§ Work task
The lines wanted run from the first one below through the one with "Image resolution: width=671". Return them exactly.

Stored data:
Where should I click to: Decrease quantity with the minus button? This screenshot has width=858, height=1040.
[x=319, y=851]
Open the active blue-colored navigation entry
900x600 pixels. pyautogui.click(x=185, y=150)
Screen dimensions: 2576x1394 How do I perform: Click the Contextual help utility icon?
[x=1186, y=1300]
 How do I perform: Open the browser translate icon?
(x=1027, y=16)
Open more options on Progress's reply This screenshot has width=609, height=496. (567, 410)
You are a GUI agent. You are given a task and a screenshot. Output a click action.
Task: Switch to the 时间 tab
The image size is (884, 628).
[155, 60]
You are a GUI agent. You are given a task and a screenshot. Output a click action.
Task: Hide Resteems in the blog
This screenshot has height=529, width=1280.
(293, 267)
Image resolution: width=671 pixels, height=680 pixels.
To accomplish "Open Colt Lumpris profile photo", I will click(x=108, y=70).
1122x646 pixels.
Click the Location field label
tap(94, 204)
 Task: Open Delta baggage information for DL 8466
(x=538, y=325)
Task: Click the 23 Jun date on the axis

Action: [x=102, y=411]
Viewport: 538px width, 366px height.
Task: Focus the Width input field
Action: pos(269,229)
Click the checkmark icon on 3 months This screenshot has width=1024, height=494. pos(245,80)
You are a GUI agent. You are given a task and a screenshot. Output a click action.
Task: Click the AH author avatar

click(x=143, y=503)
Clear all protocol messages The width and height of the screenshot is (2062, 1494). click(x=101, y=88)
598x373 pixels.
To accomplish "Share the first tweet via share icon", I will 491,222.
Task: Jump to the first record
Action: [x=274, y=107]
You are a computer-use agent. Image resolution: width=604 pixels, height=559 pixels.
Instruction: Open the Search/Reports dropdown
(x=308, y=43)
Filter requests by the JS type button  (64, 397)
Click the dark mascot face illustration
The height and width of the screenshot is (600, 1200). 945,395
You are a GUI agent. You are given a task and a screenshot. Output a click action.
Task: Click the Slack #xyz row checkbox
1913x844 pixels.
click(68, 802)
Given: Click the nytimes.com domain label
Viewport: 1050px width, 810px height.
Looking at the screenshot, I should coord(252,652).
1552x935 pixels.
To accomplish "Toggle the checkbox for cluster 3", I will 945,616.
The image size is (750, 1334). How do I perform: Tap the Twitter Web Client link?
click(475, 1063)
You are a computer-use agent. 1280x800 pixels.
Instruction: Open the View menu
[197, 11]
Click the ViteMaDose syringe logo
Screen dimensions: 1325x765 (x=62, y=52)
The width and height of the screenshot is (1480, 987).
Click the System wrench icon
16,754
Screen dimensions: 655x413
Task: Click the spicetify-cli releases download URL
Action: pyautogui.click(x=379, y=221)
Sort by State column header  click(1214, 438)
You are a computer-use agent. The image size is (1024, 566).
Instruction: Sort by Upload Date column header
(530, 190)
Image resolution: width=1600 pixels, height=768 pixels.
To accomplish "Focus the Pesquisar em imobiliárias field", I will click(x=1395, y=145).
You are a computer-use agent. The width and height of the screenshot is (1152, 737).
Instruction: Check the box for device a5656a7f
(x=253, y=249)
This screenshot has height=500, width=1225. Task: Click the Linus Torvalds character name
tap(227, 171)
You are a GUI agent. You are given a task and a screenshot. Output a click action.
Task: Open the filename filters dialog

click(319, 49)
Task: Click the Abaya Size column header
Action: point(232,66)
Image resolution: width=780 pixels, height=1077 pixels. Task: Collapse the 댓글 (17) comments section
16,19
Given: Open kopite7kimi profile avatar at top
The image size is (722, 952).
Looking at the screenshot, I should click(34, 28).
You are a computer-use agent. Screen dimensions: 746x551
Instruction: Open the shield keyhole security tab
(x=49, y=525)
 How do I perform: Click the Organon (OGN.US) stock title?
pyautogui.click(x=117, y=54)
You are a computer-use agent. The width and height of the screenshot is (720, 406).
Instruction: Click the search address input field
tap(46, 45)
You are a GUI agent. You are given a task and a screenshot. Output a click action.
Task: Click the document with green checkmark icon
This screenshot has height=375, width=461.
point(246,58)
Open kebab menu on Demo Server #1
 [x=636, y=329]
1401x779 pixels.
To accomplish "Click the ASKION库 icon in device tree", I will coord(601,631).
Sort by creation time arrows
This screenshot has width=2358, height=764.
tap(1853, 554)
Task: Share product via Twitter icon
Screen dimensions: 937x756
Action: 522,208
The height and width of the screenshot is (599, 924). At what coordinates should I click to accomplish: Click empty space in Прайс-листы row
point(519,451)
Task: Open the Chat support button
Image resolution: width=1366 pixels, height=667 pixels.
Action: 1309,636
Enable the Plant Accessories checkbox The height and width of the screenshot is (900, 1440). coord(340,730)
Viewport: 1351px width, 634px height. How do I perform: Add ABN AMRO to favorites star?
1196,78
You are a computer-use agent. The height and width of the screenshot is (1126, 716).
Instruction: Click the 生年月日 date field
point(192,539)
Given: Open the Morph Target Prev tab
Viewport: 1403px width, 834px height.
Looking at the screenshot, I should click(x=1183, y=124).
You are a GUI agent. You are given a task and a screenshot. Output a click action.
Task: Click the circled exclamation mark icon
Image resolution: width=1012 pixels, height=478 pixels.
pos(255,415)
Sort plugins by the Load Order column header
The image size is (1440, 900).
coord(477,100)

§ Answer to this problem
Where should I click to: Decrease quantity with the minus button? This screenshot has width=858, height=1040.
[x=319, y=851]
Open the active blue-colored navigation entry
900x600 pixels. pyautogui.click(x=185, y=150)
Screen dimensions: 2576x1394 How do I perform: Click the Contextual help utility icon?
[x=1186, y=1300]
 How do I perform: Open the browser translate icon?
(x=1027, y=16)
Open more options on Progress's reply This screenshot has width=609, height=496. (567, 410)
You are a GUI agent. You are given a task and a screenshot. Output a click action.
Task: Switch to the 时间 tab
The image size is (884, 628).
[155, 60]
You are a GUI agent. You are given a task and a screenshot. Output a click action.
Task: Hide Resteems in the blog
This screenshot has height=529, width=1280.
(293, 267)
Image resolution: width=671 pixels, height=680 pixels.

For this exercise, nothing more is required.